Turn these records into a Markdown table with the columns "Row" and "Line": one row per line, numbered in order, with blank lines skipped. Leave the pictures out of the table.
[START OF Excerpted data]
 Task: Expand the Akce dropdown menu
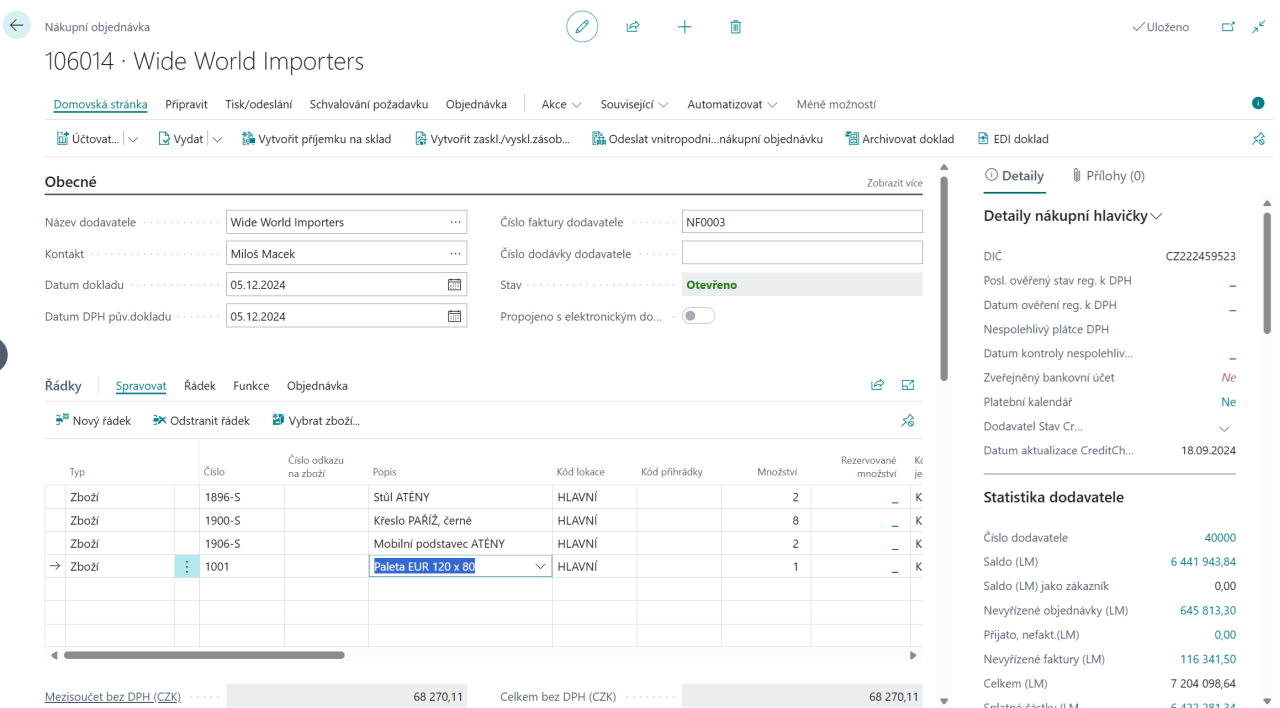pos(561,105)
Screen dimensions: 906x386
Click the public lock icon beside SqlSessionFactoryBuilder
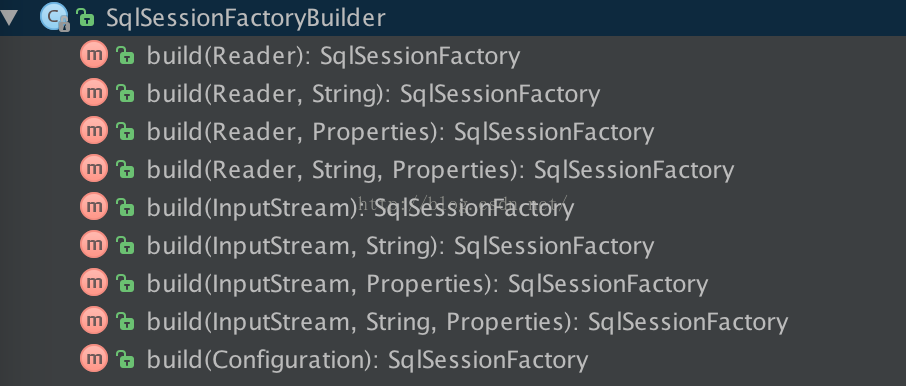pyautogui.click(x=86, y=18)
[END OF Excerpted data]
### Solution
| Row | Line |
|---|---|
| 1 |  Task: Expand the Akce dropdown menu |
| 2 | pos(561,105) |
| 3 | Screen dimensions: 906x386 |
| 4 | Click the public lock icon beside SqlSessionFactoryBuilder |
| 5 | pyautogui.click(x=86, y=18) |